When compared with other regions, the South West has relatively low levels of economic inactivity with 545,000 working age residents currently registered as inactive, which equates to 19.4% of the working age population. Despite the fact that this is considerably below the English average, the numbers are still significant.
A concern is that the trend for economic inactivity in the region has risen slightly over time. Since 2001, the working age population classified as economically inactive has grown nationally and regionally. Regional growth, however, is double that nationally, 1.4% compared to 0.7% by December 2005. The growth in economic inactivity may be due, in some part, to a combination of an ageing population and early retirement.
Figure 23: Incapacity Benefit and Severe Disability Allowance (IB/SDA) claimants in South West, 2006 (click image to open in new window)
29% of all incapacity benefits claimants in the South West are males aged 50 years or older, compared with 17% that are females aged 50 or older. These are very similar to the national proportions. Age is the most significant factor in claiming Incapacity Benefit (IB)/SDA.
Women account for 41% of all incapacity benefit claimants in the region and, of these, 45% are aged 30-49 years, again, in line with national proportions. About 42% of these people were affected by mental and behavioural disorders, a slightly larger proportion than in England as a whole. All but 3,000 of these benefit recipients are of working age.
In particular, the local authority areas of Plymouth and Torbay have large proportions of those who are economically inactive yet who would like to have a job. One of the reasons for the inactivity could be the lack of skills. Indeed, Plymouth and Torbay have one of the highest working age populations who do not have a Level 2 qualification (about 34%).
Figure 24: Economic inactivity and those who want to engage in the labour market, South West 2005 (click image to open in new window)
In its response to the CSR, the RDA welcomed the recent initiatives to address worklessness, notably the roll out of the Pathways to Work initiative, which was piloted in the South West. Although this has gone a long way to addressing some of the most obvious barriers, a number remain. Most are linked to jobseekers not taking full advantage of opportunities to test out their ability to return to work (and in doing so reinforce their confidence), due to perceived risks associated with having to re-claim their allowances if they are not suited to a particular job. This may be addressed through changing regulations as part of the proposed Employment and Support allowance.

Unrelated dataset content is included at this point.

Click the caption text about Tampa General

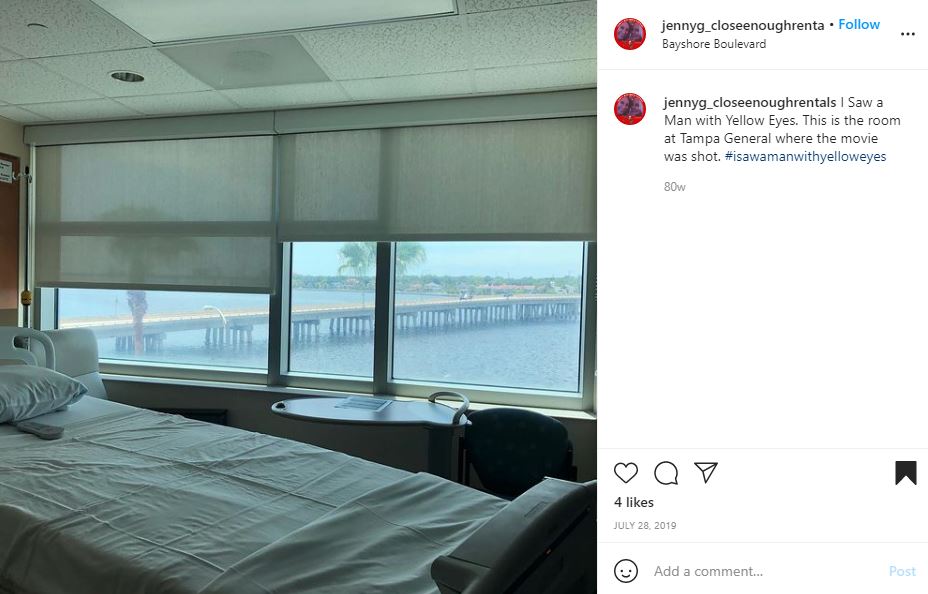click(782, 130)
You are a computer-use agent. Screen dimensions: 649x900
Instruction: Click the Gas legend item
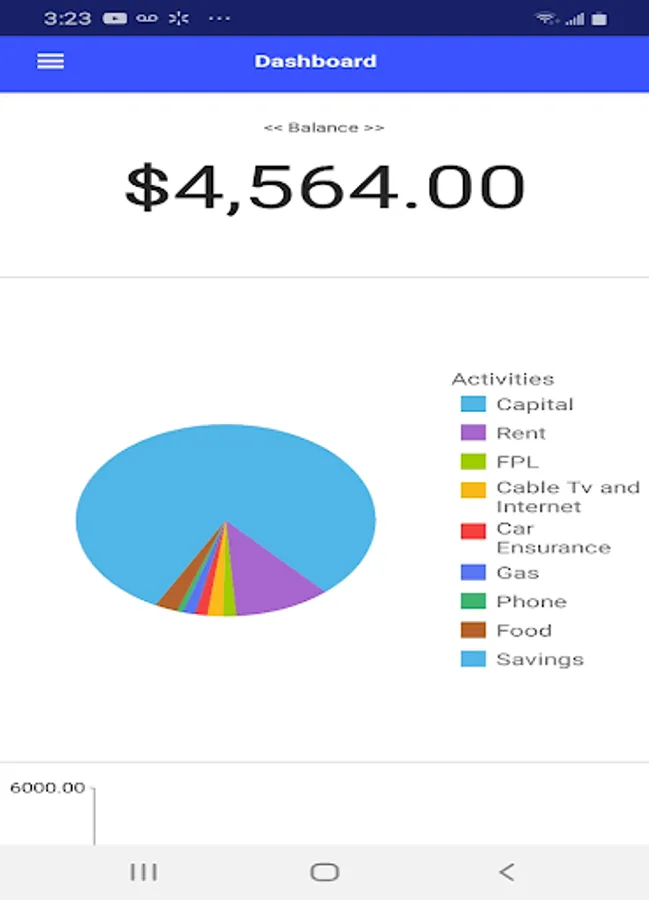click(x=517, y=573)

The Pathways to Work programme is operating in one District (Somerset and Dorset). The programme will roll out to Devon and Cornwall by October 2007 and the West of England, Gloucester and Swindon and Wiltshire by April 2008. The programme will, however, address the flow of new entrants onto IB but will not address the problems of the significant stock of claimants in the region.

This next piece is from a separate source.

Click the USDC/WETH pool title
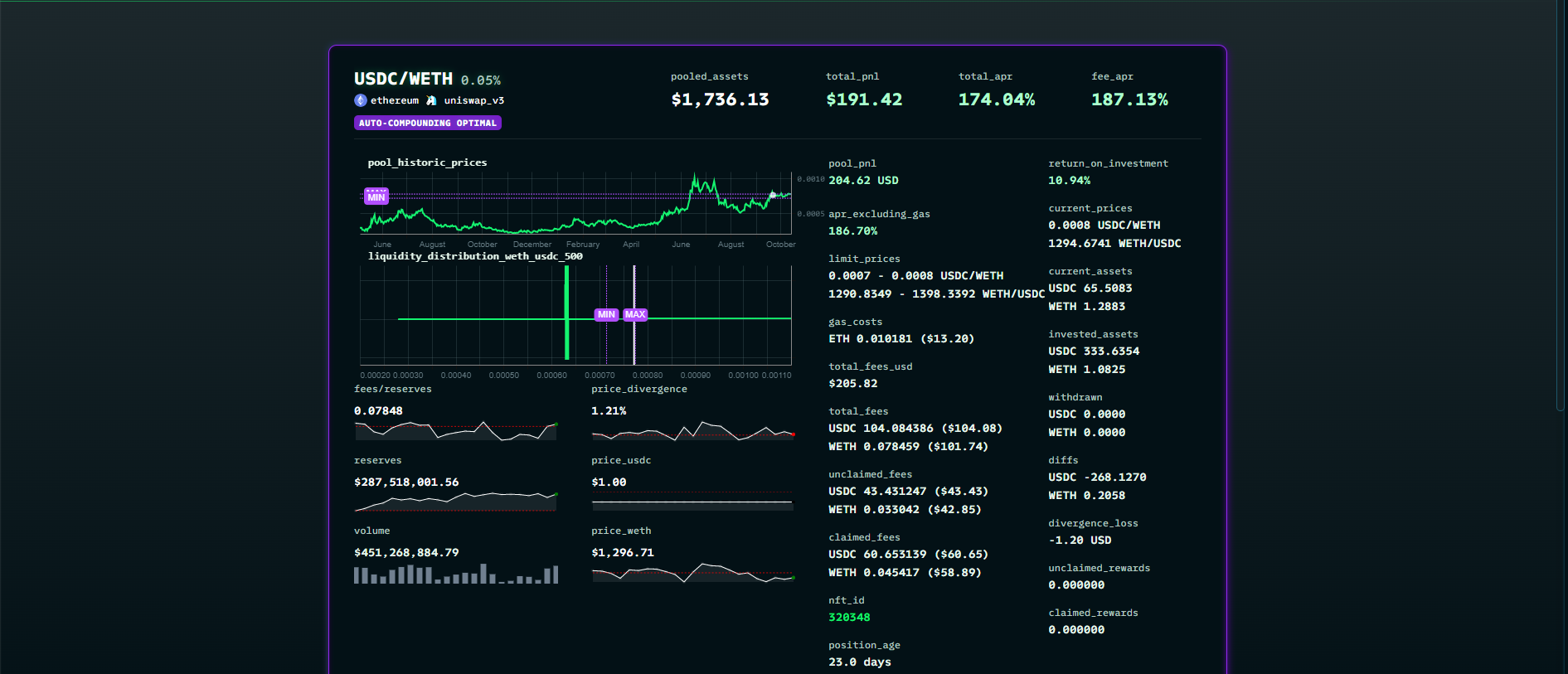Image resolution: width=1568 pixels, height=674 pixels. 403,79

In addition, anecdotal evidence from regional partners suggests that further work is required to improve support on childcare and financial management for job seekers. The region, through the CSR submission has proposed the piloting of initiatives which provide such support.

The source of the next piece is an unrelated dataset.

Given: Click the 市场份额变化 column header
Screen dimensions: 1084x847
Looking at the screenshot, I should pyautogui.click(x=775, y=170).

The Government’s welfare-to-work programmes have made significant progress in reducing both unemployment and the number of lone parents on Income Support. However, this has not been matched for people with a health condition or disability who currently do not actively participate in the labour market, despite interventions such as the New Deal for Disabled People. Therefore in early July 2006, the Government announced its Welfare Reform Bill. The primary aim is to overhaul IB by placing the emphasis on helping people back to work. The bill aims to take one million of the 2.68 million claimants off IB by replacing it with a new two-tier 'Employment Allowance' to encourage people back to work. Higher rates will be paid to those who genuinely cannot work, lower rates to those refusing to be reassessed for a job.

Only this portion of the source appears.